(Given data begins)

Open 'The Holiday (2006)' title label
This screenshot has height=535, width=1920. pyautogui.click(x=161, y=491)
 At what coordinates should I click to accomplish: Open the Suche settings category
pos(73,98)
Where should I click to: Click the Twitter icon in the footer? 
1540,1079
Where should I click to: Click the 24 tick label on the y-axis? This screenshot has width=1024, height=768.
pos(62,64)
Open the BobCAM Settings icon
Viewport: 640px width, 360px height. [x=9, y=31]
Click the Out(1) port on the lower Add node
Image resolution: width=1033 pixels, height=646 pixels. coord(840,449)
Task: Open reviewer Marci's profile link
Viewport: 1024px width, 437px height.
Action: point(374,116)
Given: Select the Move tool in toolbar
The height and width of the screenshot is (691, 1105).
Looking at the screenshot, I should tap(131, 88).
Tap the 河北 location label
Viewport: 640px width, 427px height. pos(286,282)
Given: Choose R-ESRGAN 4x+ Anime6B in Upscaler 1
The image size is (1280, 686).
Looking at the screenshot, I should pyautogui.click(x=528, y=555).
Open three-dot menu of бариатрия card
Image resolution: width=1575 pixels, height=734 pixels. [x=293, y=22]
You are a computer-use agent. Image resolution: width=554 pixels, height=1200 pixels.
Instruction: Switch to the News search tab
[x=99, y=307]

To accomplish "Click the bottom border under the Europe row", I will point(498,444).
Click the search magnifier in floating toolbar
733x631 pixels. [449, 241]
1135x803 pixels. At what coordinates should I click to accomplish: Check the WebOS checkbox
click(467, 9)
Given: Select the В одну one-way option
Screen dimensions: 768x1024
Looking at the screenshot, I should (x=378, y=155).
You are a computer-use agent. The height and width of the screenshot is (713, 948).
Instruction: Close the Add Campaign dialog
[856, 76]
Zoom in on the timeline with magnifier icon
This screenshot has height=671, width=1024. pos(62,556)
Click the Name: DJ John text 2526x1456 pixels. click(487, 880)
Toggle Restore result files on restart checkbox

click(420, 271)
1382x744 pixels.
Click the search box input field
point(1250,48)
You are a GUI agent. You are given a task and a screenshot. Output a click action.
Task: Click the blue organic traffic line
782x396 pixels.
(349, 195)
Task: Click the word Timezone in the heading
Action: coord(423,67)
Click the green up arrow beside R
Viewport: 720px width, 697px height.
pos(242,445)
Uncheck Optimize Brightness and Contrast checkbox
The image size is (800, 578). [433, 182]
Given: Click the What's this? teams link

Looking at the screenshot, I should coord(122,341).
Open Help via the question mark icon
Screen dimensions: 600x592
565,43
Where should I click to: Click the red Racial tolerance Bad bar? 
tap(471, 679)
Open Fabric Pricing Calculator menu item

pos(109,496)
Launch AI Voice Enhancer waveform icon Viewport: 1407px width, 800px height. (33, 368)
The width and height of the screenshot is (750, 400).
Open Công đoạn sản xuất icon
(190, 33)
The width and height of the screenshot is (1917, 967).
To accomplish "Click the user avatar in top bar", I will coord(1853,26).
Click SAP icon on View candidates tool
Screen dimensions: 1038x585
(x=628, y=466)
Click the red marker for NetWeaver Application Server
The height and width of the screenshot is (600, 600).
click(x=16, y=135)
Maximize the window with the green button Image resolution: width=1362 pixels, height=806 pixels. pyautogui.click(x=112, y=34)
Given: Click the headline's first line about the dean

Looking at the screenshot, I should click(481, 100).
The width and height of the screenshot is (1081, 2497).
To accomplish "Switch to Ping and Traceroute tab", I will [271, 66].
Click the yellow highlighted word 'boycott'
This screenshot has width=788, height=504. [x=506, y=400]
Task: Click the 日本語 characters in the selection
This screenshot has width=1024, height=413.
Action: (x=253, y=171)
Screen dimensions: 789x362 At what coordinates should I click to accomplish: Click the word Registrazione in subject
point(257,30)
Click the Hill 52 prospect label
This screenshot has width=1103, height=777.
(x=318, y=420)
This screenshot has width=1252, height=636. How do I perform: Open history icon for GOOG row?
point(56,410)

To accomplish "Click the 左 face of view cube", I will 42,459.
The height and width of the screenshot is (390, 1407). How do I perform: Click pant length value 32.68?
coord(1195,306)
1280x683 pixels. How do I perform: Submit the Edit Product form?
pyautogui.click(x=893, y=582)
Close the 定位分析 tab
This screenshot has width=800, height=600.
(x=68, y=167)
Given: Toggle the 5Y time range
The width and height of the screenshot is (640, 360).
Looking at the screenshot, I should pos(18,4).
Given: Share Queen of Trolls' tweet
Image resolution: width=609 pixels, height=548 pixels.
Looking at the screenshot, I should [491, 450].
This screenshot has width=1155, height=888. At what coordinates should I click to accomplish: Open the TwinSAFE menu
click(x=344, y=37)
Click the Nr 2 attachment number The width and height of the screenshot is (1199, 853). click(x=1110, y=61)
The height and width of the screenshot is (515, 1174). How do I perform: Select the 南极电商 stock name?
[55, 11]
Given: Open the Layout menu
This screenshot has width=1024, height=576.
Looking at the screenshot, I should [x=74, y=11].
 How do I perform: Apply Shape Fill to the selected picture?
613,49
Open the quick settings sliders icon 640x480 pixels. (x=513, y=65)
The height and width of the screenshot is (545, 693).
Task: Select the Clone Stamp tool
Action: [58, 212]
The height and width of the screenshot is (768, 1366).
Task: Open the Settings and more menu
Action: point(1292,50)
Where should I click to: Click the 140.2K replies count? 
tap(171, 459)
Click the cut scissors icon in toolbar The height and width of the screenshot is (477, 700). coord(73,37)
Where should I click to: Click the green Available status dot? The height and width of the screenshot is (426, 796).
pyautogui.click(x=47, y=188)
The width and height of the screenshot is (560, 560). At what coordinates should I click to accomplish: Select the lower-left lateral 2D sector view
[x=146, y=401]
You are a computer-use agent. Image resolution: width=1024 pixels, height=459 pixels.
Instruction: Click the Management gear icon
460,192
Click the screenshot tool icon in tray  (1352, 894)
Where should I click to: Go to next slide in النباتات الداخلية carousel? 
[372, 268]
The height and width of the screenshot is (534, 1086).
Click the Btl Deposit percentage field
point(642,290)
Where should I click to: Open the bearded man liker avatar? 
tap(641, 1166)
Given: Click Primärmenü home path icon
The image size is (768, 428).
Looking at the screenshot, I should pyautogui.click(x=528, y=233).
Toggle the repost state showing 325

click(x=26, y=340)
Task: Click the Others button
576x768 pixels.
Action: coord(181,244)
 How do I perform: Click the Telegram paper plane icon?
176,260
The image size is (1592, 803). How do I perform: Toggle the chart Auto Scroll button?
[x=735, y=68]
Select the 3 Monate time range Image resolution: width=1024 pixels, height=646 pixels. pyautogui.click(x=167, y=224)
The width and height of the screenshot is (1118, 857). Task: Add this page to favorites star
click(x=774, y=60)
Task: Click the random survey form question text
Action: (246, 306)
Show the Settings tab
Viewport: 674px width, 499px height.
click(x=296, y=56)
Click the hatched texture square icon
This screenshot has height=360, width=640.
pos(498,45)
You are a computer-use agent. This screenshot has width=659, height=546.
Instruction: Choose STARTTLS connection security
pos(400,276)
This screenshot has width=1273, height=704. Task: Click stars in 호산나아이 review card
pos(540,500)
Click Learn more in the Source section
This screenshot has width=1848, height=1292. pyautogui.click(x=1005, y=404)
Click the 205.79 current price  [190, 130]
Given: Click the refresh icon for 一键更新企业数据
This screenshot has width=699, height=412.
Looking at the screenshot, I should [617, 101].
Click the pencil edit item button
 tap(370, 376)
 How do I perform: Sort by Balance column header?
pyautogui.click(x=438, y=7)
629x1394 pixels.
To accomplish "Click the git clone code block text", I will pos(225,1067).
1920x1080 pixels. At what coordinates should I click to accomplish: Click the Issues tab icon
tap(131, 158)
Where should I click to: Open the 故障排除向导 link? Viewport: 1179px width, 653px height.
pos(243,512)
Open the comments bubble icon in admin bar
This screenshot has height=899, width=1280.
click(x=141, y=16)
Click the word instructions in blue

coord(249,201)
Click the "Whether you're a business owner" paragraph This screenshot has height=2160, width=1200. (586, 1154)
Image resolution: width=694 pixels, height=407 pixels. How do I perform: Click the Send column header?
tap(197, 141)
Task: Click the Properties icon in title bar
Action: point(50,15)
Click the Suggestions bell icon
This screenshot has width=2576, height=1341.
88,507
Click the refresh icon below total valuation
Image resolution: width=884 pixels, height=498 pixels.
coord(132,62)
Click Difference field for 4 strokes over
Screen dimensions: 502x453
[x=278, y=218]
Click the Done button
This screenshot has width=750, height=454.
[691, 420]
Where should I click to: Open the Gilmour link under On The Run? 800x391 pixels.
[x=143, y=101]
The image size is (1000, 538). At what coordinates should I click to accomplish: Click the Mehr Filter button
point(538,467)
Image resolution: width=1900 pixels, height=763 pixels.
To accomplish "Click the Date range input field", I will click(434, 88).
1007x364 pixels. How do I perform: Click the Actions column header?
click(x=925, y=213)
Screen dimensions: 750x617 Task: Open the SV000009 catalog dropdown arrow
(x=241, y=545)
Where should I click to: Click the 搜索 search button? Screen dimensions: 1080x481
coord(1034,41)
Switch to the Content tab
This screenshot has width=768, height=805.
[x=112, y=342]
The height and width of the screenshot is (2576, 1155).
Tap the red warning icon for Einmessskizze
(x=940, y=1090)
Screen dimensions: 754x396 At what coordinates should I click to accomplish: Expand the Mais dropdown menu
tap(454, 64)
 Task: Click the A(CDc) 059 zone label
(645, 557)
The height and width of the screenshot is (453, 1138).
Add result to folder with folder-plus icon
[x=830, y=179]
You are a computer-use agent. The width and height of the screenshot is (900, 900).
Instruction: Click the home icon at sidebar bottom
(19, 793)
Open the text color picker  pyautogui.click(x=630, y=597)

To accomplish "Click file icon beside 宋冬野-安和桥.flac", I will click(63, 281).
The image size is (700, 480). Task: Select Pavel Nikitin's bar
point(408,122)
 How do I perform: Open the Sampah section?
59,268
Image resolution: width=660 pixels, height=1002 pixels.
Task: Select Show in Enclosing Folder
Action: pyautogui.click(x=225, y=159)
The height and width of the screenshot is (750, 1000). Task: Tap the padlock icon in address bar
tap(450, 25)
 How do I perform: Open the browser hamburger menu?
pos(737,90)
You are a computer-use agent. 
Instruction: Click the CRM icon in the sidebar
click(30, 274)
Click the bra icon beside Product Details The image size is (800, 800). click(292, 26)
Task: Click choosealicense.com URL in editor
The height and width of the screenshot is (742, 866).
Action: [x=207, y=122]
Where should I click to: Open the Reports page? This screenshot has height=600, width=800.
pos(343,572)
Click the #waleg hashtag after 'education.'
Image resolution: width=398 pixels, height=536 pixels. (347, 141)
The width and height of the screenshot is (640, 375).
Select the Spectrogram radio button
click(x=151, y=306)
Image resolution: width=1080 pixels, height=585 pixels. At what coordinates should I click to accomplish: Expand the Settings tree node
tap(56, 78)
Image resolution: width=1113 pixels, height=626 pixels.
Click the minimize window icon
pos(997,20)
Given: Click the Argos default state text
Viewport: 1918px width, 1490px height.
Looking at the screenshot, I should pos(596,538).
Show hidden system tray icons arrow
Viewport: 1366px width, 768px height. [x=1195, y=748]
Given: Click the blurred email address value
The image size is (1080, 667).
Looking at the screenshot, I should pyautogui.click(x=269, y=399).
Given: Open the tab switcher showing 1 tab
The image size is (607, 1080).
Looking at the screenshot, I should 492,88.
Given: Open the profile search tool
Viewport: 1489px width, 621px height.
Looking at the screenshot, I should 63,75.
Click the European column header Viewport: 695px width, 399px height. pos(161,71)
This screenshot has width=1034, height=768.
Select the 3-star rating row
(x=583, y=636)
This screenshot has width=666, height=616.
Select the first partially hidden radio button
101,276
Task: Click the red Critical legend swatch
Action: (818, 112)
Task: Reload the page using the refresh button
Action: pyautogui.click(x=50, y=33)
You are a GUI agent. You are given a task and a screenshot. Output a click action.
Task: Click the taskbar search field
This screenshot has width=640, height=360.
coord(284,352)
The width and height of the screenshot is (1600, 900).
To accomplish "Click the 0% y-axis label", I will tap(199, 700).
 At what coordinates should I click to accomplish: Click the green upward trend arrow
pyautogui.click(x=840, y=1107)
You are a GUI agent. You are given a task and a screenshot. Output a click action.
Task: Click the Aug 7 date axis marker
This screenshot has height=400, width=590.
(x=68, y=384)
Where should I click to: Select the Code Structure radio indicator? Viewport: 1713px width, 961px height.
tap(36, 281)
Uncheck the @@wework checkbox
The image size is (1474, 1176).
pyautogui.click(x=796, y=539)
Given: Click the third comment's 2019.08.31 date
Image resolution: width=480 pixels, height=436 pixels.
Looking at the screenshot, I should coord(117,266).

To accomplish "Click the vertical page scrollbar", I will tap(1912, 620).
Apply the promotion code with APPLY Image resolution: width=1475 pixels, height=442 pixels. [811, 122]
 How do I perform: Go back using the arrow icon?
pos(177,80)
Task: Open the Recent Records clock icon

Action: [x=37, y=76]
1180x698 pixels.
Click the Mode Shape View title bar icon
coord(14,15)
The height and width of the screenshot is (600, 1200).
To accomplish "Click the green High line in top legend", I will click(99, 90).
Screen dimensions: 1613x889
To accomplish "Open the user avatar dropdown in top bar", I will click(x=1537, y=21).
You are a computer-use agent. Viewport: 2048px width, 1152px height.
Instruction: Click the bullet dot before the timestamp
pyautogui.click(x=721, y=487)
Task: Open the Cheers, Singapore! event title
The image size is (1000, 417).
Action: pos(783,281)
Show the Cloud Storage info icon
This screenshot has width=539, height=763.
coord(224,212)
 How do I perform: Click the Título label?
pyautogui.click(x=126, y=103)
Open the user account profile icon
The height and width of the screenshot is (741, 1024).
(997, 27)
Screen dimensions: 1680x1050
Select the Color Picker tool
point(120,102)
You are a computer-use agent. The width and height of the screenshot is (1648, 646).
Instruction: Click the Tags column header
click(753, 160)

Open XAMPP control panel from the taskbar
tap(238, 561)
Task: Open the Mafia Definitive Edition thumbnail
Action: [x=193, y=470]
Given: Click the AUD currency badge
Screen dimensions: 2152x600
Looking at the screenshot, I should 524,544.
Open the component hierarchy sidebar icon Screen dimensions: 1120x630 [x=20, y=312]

(Given data ends)

Your assignment
Repeat only the tail of the entries, exactly: the line containing "Open XAMPP control panel from the taskbar" and every line after it, to the end.

Finished exercise
Open XAMPP control panel from the taskbar
tap(238, 561)
Task: Open the Mafia Definitive Edition thumbnail
Action: [x=193, y=470]
Given: Click the AUD currency badge
Screen dimensions: 2152x600
Looking at the screenshot, I should 524,544.
Open the component hierarchy sidebar icon Screen dimensions: 1120x630 [x=20, y=312]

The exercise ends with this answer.